--- WRITTEN EXERCISE ---
Render all of the data below as a Markdown table with two columns, Row and Line. Give each non-blank line its own numbered row, and omit blank lines.

-- Start --

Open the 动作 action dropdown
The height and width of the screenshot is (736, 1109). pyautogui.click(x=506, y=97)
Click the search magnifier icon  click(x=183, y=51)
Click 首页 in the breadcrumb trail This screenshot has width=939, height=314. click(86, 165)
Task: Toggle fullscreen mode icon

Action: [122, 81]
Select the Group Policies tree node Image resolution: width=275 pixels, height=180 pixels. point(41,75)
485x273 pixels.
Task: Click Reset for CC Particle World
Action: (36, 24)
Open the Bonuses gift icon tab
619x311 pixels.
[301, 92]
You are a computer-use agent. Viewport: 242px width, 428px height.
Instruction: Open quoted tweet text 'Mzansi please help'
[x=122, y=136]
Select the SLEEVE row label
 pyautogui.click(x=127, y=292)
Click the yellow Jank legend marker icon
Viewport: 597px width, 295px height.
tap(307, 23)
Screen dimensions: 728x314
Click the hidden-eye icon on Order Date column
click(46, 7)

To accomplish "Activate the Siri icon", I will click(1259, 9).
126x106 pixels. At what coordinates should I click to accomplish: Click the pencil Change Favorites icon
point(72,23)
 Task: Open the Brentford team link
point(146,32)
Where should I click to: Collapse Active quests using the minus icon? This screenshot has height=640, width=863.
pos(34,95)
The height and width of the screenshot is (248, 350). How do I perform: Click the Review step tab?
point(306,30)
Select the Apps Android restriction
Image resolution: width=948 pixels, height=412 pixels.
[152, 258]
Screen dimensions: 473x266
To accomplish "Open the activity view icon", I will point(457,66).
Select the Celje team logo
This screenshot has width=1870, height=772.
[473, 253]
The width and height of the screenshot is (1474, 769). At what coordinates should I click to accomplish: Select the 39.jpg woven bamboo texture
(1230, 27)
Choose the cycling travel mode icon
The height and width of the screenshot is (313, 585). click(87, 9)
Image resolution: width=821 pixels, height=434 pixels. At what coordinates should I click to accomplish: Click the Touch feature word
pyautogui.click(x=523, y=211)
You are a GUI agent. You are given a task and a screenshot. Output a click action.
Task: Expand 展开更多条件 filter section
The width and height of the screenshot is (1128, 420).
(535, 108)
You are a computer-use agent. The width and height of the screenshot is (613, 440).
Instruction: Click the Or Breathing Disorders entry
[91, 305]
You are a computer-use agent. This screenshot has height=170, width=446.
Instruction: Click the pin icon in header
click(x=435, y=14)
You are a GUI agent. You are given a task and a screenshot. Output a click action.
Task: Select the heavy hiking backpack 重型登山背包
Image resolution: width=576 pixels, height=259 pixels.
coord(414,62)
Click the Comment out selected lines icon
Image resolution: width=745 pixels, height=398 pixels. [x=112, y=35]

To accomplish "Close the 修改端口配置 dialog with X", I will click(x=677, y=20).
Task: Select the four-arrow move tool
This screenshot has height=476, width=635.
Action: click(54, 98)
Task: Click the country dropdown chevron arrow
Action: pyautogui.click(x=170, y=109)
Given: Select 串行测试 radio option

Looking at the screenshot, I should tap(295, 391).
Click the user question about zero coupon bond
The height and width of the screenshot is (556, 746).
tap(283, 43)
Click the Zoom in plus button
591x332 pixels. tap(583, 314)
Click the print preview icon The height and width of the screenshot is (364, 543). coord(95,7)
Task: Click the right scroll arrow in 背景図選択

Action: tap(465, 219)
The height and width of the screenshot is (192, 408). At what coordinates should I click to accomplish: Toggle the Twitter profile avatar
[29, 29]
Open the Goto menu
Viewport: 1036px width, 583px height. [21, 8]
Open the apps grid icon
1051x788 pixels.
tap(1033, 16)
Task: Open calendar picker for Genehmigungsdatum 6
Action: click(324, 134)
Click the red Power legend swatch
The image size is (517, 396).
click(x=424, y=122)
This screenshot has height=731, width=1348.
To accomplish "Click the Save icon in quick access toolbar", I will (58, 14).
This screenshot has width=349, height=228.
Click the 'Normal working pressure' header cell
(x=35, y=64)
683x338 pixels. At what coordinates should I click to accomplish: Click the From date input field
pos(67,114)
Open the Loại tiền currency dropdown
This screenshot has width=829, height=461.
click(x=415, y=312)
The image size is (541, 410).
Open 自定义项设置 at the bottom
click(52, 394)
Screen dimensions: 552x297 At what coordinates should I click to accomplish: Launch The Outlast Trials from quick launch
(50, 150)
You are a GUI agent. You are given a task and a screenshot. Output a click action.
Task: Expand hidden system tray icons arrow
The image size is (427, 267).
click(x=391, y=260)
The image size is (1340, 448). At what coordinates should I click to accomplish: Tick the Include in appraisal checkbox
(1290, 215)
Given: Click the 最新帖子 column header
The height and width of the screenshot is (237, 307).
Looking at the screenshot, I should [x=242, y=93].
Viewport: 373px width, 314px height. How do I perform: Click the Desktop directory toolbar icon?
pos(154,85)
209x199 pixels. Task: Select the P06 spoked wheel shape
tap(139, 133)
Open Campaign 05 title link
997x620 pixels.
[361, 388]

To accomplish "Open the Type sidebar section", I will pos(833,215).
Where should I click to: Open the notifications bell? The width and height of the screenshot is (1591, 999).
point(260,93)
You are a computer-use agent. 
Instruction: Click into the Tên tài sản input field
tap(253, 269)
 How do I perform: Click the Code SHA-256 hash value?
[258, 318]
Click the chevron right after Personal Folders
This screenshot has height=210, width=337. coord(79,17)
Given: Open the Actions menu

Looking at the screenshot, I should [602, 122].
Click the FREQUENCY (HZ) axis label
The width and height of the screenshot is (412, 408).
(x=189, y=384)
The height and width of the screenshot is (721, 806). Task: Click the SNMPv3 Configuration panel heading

-- End --

--- TASK OUTPUT ---
| Row | Line |
|---|---|
| 1 | Open the 动作 action dropdown |
| 2 | The height and width of the screenshot is (736, 1109). pyautogui.click(x=506, y=97) |
| 3 | Click the search magnifier icon  click(x=183, y=51) |
| 4 | Click 首页 in the breadcrumb trail This screenshot has width=939, height=314. click(86, 165) |
| 5 | Task: Toggle fullscreen mode icon |
| 6 | Action: [122, 81] |
| 7 | Select the Group Policies tree node Image resolution: width=275 pixels, height=180 pixels. point(41,75) |
| 8 | 485x273 pixels. |
| 9 | Task: Click Reset for CC Particle World |
| 10 | Action: (36, 24) |
| 11 | Open the Bonuses gift icon tab |
| 12 | 619x311 pixels. |
| 13 | [301, 92] |
| 14 | You are a computer-use agent. Viewport: 242px width, 428px height. |
| 15 | Instruction: Open quoted tweet text 'Mzansi please help' |
| 16 | [x=122, y=136] |
| 17 | Select the SLEEVE row label |
| 18 |  pyautogui.click(x=127, y=292) |
| 19 | Click the yellow Jank legend marker icon |
| 20 | Viewport: 597px width, 295px height. |
| 21 | tap(307, 23) |
| 22 | Screen dimensions: 728x314 |
| 23 | Click the hidden-eye icon on Order Date column |
| 24 | click(46, 7) |
| 25 | To accomplish "Activate the Siri icon", I will click(1259, 9). |
| 26 | 126x106 pixels. At what coordinates should I click to accomplish: Click the pencil Change Favorites icon |
| 27 | point(72,23) |
| 28 |  Task: Open the Brentford team link |
| 29 | point(146,32) |
| 30 | Where should I click to: Collapse Active quests using the minus icon? This screenshot has height=640, width=863. |
| 31 | pos(34,95) |
| 32 | The height and width of the screenshot is (248, 350). How do I perform: Click the Review step tab? |
| 33 | point(306,30) |
| 34 | Select the Apps Android restriction |
| 35 | Image resolution: width=948 pixels, height=412 pixels. |
| 36 | [152, 258] |
| 37 | Screen dimensions: 473x266 |
| 38 | To accomplish "Open the activity view icon", I will point(457,66). |
| 39 | Select the Celje team logo |
| 40 | This screenshot has width=1870, height=772. |
| 41 | [473, 253] |
| 42 | The width and height of the screenshot is (1474, 769). At what coordinates should I click to accomplish: Select the 39.jpg woven bamboo texture |
| 43 | (1230, 27) |
| 44 | Choose the cycling travel mode icon |
| 45 | The height and width of the screenshot is (313, 585). click(87, 9) |
| 46 | Image resolution: width=821 pixels, height=434 pixels. At what coordinates should I click to accomplish: Click the Touch feature word |
| 47 | pyautogui.click(x=523, y=211) |
| 48 | You are a GUI agent. You are given a task and a screenshot. Output a click action. |
| 49 | Task: Expand 展开更多条件 filter section |
| 50 | The width and height of the screenshot is (1128, 420). |
| 51 | (535, 108) |
| 52 | You are a computer-use agent. The width and height of the screenshot is (613, 440). |
| 53 | Instruction: Click the Or Breathing Disorders entry |
| 54 | [91, 305] |
| 55 | You are a computer-use agent. This screenshot has height=170, width=446. |
| 56 | Instruction: Click the pin icon in header |
| 57 | click(x=435, y=14) |
| 58 | You are a GUI agent. You are given a task and a screenshot. Output a click action. |
| 59 | Task: Select the heavy hiking backpack 重型登山背包 |
| 60 | Image resolution: width=576 pixels, height=259 pixels. |
| 61 | coord(414,62) |
| 62 | Click the Comment out selected lines icon |
| 63 | Image resolution: width=745 pixels, height=398 pixels. [x=112, y=35] |
| 64 | To accomplish "Close the 修改端口配置 dialog with X", I will click(x=677, y=20). |
| 65 | Task: Select the four-arrow move tool |
| 66 | This screenshot has height=476, width=635. |
| 67 | Action: click(54, 98) |
| 68 | Task: Click the country dropdown chevron arrow |
| 69 | Action: pyautogui.click(x=170, y=109) |
| 70 | Given: Select 串行测试 radio option |
| 71 | Looking at the screenshot, I should tap(295, 391). |
| 72 | Click the user question about zero coupon bond |
| 73 | The height and width of the screenshot is (556, 746). |
| 74 | tap(283, 43) |
| 75 | Click the Zoom in plus button |
| 76 | 591x332 pixels. tap(583, 314) |
| 77 | Click the print preview icon The height and width of the screenshot is (364, 543). coord(95,7) |
| 78 | Task: Click the right scroll arrow in 背景図選択 |
| 79 | Action: tap(465, 219) |
| 80 | The height and width of the screenshot is (192, 408). At what coordinates should I click to accomplish: Toggle the Twitter profile avatar |
| 81 | [29, 29] |
| 82 | Open the Goto menu |
| 83 | Viewport: 1036px width, 583px height. [21, 8] |
| 84 | Open the apps grid icon |
| 85 | 1051x788 pixels. |
| 86 | tap(1033, 16) |
| 87 | Task: Open calendar picker for Genehmigungsdatum 6 |
| 88 | Action: click(324, 134) |
| 89 | Click the red Power legend swatch |
| 90 | The image size is (517, 396). |
| 91 | click(x=424, y=122) |
| 92 | This screenshot has height=731, width=1348. |
| 93 | To accomplish "Click the Save icon in quick access toolbar", I will (58, 14). |
| 94 | This screenshot has width=349, height=228. |
| 95 | Click the 'Normal working pressure' header cell |
| 96 | (x=35, y=64) |
| 97 | 683x338 pixels. At what coordinates should I click to accomplish: Click the From date input field |
| 98 | pos(67,114) |
| 99 | Open the Loại tiền currency dropdown |
| 100 | This screenshot has width=829, height=461. |
| 101 | click(x=415, y=312) |
| 102 | The image size is (541, 410). |
| 103 | Open 自定义项设置 at the bottom |
| 104 | click(52, 394) |
| 105 | Screen dimensions: 552x297 At what coordinates should I click to accomplish: Launch The Outlast Trials from quick launch |
| 106 | (50, 150) |
| 107 | You are a GUI agent. You are given a task and a screenshot. Output a click action. |
| 108 | Task: Expand hidden system tray icons arrow |
| 109 | The image size is (427, 267). |
| 110 | click(x=391, y=260) |
| 111 | The image size is (1340, 448). At what coordinates should I click to accomplish: Tick the Include in appraisal checkbox |
| 112 | (1290, 215) |
| 113 | Given: Click the 最新帖子 column header |
| 114 | The height and width of the screenshot is (237, 307). |
| 115 | Looking at the screenshot, I should [x=242, y=93]. |
| 116 | Viewport: 373px width, 314px height. How do I perform: Click the Desktop directory toolbar icon? |
| 117 | pos(154,85) |
| 118 | 209x199 pixels. Task: Select the P06 spoked wheel shape |
| 119 | tap(139, 133) |
| 120 | Open Campaign 05 title link |
| 121 | 997x620 pixels. |
| 122 | [361, 388] |
| 123 | To accomplish "Open the Type sidebar section", I will pos(833,215). |
| 124 | Where should I click to: Open the notifications bell? The width and height of the screenshot is (1591, 999). |
| 125 | point(260,93) |
| 126 | You are a computer-use agent.  |
| 127 | Instruction: Click into the Tên tài sản input field |
| 128 | tap(253, 269) |
| 129 |  How do I perform: Click the Code SHA-256 hash value? |
| 130 | [258, 318] |
| 131 | Click the chevron right after Personal Folders |
| 132 | This screenshot has height=210, width=337. coord(79,17) |
| 133 | Given: Open the Actions menu |
| 134 | Looking at the screenshot, I should [602, 122]. |
| 135 | Click the FREQUENCY (HZ) axis label |
| 136 | The width and height of the screenshot is (412, 408). |
| 137 | (x=189, y=384) |
| 138 | The height and width of the screenshot is (721, 806). Task: Click the SNMPv3 Configuration panel heading |